On student-teacher deviations in distillation: does it pay to disobey?

Published: 21 Sept 2023, Last Modified: 02 Nov 2023NeurIPS 2023 posterEveryoneRevisionsBibTeX
Keywords: knowledge distillation, regularization, understanding, underfitting, theory
TL;DR: An empirical and theoretical study arguing why distillation counter-intuitively induces deviations between the student and teacher, and why that helps generalization.
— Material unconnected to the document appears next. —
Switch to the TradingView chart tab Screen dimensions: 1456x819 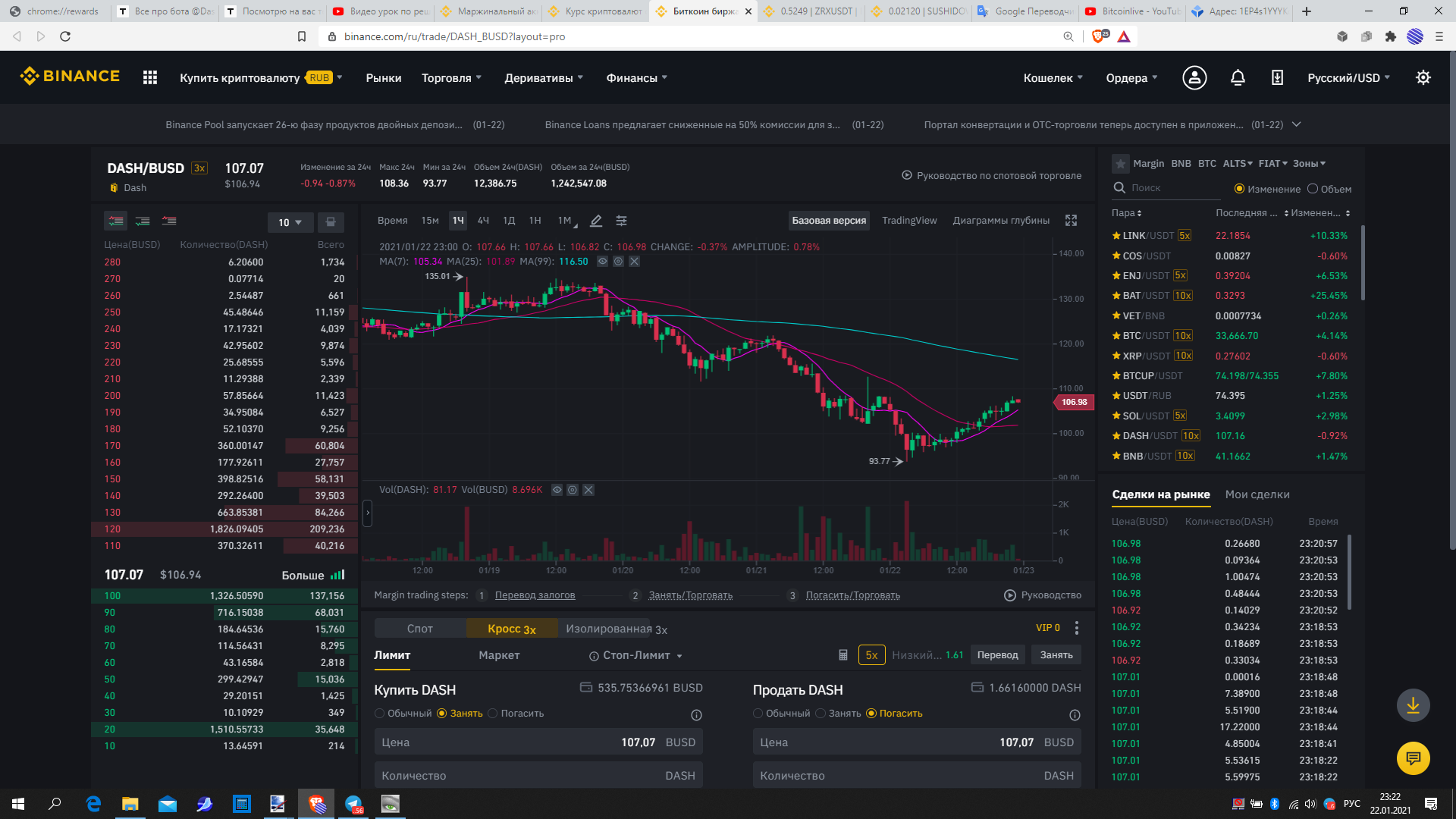[x=908, y=221]
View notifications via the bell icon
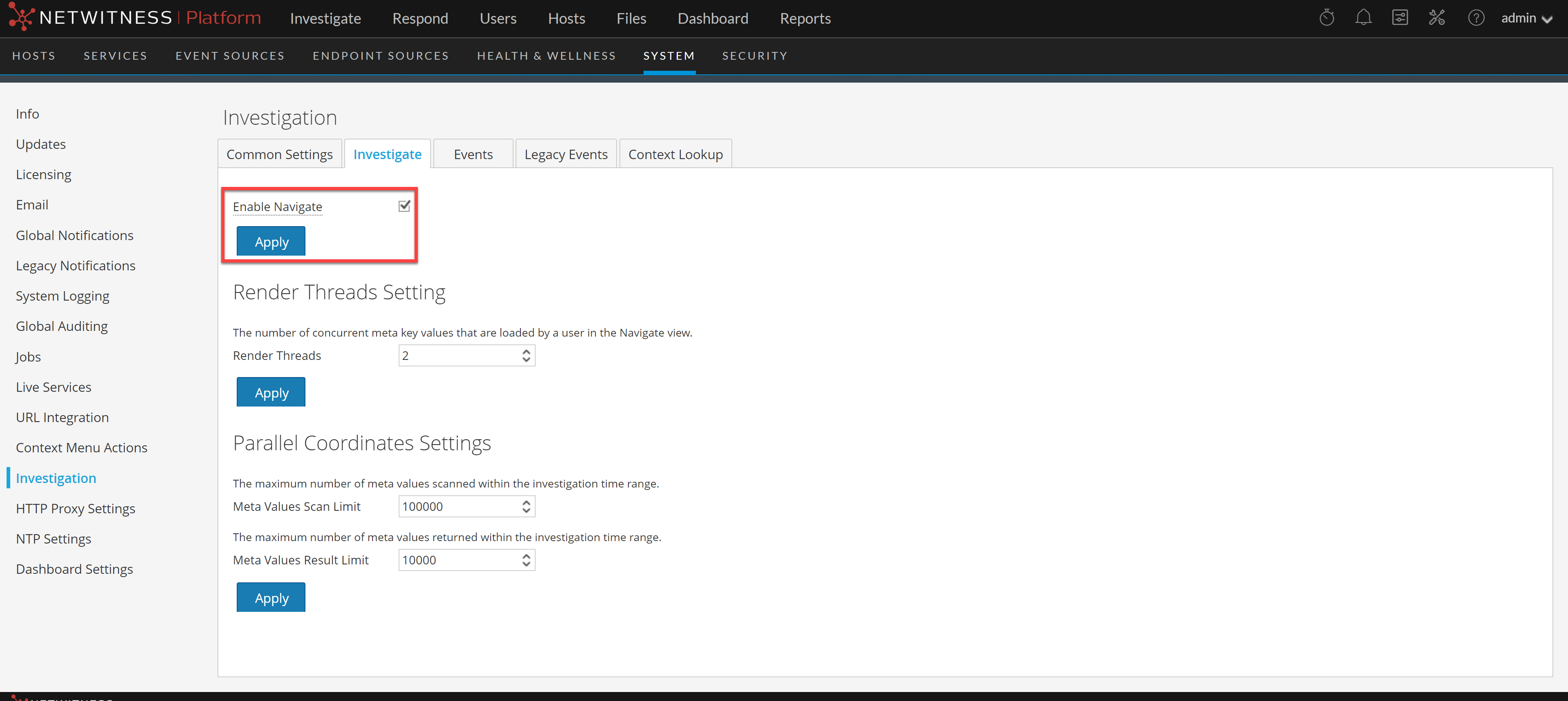 [1364, 18]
Abstract: Knowledge distillation (KD) has been widely used to improve the test accuracy of a "student" network, by training it to mimic the soft probabilities of a trained "teacher" network. Yet, it has been shown in recent work that, despite being trained to fit the teacher's probabilities, the student may not only significantly deviate from the teacher probabilities, but may also outdo than the teacher in performance. Our work aims to reconcile this seemingly paradoxical observation. Specifically, we characterize the precise nature of the student-teacher deviations, and argue how they _can_ co-occur with better generalization. First, through experiments on image and language data, we identify that these probability deviations correspond to the student systematically _exaggerating_ the confidence levels of the teacher. Next, we theoretically and empirically establish another form of exaggeration in some simple settings: KD exaggerates the implicit bias of gradient descent in converging faster along the top eigendirections of the data. Finally, we tie these two observations together: we demonstrate that the exaggerated bias of KD can simultaneously result in both (a) the exaggeration of confidence and (b) the improved generalization of the student, thus offering a resolution to the apparent paradox. Our analysis brings existing theory and practice closer by considering the role of gradient descent in KD and by demonstrating the exaggerated bias effect in both theoretical and empirical settings.